Ной стоял, по-прежнему не оборачиваясь. Он видел в окно, как к воротам
бегут трое солдат, бегут с драгоценными увольнительными в карманах, бегут
к ожидающим их автобусам, городским барам, уступчивым девушкам, радуясь,
что хоть на тридцать часов освободились, от казармы.
— Кру-гом! — скомандовал Рикетт. Солдаты смолкли, и Ной знал, что все
взгляды устремлены на него. Он медленно повернулся и стал лицом к Рикетту.
Рикетт был высокий, крепко сложенный парень со светло-зелеными глазами и
узким бесцветным ртом. Передних зубов у него не было — они были выбиты в
давно забытой потасовке — и, когда он говорил, его почти безжизненный рот
жестоко кривился, а в протяжном техасском произношении проскальзывали
порой какие-то шепелявые звуки.
— Ну держись, — прошепелявил Рикетт. Он стоял в угрожающей позе,
опираясь руками на спинки двух противоположных коек. — Теперь я возьму
тебя под свое крылышко. Ребята, — продолжая смотреть на Ноя с затаенной
злой усмешкой, он повысил голос, чтобы его лучше слышали остальные, —
ребята, я обещаю вам, что этот жиденок в последний раз портит вам
субботний вечер. Даю вам торжественное обещание и клянусь богом. Это тебе
не синагога в Ист-Сайде, Абрам, а казарма армии Соединенных Штатов
Америки, и здесь все должно блестеть, как в доме белого человека, да,
Абрам, как в доме белого человека.
Ной, не веря своим ушам, в упор смотрел на высокого, почти безгубого
парня, неуклюже согнувшегося между двумя койками. Сержант был назначен к
ним в роту неделю назад и, казалось, до сегодняшнего дня не обращал на Ноя
никакого внимания. За все месяцы службы в армии никто до сих пор не
попрекал Ноя тем, что он еврей. Ной с удивлением перевел взгляд на
товарищей, но они молчали, осуждающе посматривая на него.
Ной с удивлением перевел взгляд на
товарищей, но они молчали, осуждающе посматривая на него.

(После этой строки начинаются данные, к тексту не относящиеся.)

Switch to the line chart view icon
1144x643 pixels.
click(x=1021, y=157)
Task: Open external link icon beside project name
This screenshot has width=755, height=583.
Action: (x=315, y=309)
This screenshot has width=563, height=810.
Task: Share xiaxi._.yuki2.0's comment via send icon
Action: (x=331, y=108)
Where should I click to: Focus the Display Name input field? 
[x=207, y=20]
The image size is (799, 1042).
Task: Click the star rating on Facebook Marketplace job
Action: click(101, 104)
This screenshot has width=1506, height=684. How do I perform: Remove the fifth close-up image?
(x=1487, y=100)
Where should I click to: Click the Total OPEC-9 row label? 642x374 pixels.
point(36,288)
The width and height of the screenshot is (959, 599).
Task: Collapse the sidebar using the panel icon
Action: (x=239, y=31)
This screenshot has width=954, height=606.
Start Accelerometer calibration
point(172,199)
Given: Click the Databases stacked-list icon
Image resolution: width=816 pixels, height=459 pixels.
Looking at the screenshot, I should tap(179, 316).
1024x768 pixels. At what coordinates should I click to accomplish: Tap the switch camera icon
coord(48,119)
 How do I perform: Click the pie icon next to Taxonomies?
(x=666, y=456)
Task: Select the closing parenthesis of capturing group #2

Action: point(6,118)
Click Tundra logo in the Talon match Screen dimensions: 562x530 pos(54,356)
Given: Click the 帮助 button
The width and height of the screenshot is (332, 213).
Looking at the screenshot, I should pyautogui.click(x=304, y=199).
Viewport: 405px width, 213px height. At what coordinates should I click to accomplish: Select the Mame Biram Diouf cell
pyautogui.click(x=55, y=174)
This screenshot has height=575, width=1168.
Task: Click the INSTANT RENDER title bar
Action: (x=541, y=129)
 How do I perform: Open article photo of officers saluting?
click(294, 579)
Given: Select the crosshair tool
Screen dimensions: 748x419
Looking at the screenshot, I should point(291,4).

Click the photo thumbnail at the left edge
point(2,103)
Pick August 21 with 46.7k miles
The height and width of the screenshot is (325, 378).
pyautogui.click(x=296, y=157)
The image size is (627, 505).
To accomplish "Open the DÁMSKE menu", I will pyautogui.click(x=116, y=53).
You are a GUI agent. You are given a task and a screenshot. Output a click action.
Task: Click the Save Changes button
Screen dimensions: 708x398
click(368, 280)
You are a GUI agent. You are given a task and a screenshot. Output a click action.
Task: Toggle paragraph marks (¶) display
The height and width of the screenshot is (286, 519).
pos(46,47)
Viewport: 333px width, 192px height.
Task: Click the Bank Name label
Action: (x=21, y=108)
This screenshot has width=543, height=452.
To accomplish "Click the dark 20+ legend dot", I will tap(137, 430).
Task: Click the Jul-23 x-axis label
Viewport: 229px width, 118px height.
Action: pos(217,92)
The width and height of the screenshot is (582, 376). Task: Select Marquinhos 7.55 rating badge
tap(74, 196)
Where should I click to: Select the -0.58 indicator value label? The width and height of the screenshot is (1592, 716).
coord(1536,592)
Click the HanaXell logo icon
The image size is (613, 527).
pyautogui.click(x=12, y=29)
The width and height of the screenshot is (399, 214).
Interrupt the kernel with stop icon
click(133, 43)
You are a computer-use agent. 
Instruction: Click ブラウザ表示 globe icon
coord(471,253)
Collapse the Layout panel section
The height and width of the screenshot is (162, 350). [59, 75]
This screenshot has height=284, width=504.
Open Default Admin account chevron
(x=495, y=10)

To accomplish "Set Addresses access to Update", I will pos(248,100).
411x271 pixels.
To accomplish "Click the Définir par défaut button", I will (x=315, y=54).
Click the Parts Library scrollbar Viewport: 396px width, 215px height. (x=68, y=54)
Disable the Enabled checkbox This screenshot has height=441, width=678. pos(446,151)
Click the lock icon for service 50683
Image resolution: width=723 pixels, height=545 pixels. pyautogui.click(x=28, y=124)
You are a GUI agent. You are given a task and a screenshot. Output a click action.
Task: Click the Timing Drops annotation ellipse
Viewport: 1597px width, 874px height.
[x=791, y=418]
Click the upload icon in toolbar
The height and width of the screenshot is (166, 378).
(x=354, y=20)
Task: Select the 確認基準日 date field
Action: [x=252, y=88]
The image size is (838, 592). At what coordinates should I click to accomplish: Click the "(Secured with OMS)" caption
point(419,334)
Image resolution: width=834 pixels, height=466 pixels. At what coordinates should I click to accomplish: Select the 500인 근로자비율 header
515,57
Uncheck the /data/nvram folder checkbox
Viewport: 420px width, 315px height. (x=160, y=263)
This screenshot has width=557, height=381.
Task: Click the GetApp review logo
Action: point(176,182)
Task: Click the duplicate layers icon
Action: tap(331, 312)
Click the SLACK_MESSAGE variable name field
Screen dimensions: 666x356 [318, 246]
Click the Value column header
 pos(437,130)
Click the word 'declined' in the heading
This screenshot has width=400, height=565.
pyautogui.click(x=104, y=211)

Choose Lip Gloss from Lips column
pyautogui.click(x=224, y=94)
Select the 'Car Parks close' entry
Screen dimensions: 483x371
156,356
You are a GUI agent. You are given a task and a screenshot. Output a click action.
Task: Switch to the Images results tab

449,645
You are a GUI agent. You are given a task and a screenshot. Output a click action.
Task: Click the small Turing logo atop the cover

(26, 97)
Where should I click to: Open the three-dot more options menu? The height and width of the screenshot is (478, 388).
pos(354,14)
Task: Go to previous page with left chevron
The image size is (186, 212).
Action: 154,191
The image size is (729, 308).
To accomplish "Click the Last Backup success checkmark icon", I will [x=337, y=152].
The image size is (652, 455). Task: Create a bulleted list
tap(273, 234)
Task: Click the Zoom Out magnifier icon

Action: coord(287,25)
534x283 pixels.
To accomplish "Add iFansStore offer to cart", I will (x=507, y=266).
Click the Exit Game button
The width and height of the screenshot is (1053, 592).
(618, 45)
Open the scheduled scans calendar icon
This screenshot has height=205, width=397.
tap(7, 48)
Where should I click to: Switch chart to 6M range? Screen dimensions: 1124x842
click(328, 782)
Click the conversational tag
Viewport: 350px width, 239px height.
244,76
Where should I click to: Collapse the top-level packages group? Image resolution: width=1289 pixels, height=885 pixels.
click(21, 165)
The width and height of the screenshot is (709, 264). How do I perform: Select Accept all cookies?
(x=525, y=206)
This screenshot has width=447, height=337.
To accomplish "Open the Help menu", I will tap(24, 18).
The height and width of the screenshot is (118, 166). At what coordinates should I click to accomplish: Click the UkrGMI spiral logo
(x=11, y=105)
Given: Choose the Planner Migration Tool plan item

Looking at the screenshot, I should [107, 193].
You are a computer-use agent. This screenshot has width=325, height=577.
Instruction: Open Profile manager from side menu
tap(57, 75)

— А теперь один из вас, — прошепелявил Рикетт так, что в другое время
можно было бы рассмеяться, — сразу же начнет уборку. Абрам, надевай робу и
принеси ведро. Ты вымоешь все окна в этой проклятой казарме и вымоешь их
так чисто, как положено белому христианину, который ходит в церковь. И
смотри, чтобы я был доволен. Быстрее одевайся, Абрашка, и приступай к
работе. А я потом проверю, и если окна не будут блестеть, то, клянусь
богом, тебе придется пожалеть об этом.
Рикетт вяло повернулся и медленно вышел из казармы. Ной подошел к своей
койке и начал развязывать галстук. Натягивая рабочую одежду, он
чувствовал, что все в казарме следят за ним жестоким, непрощающим
взглядом.
Только вновь прибывший солдат, Уайтэкр, не смотрел на него: он
старательно заправлял свою койку; которую разорил Рикетт по приказанию
капитана.
Перед вечером пришел Рикетт и начал осматривать окна.
— Ладно, Абрашка, — проговорил он наконец, — на этот раз я тебе прощаю.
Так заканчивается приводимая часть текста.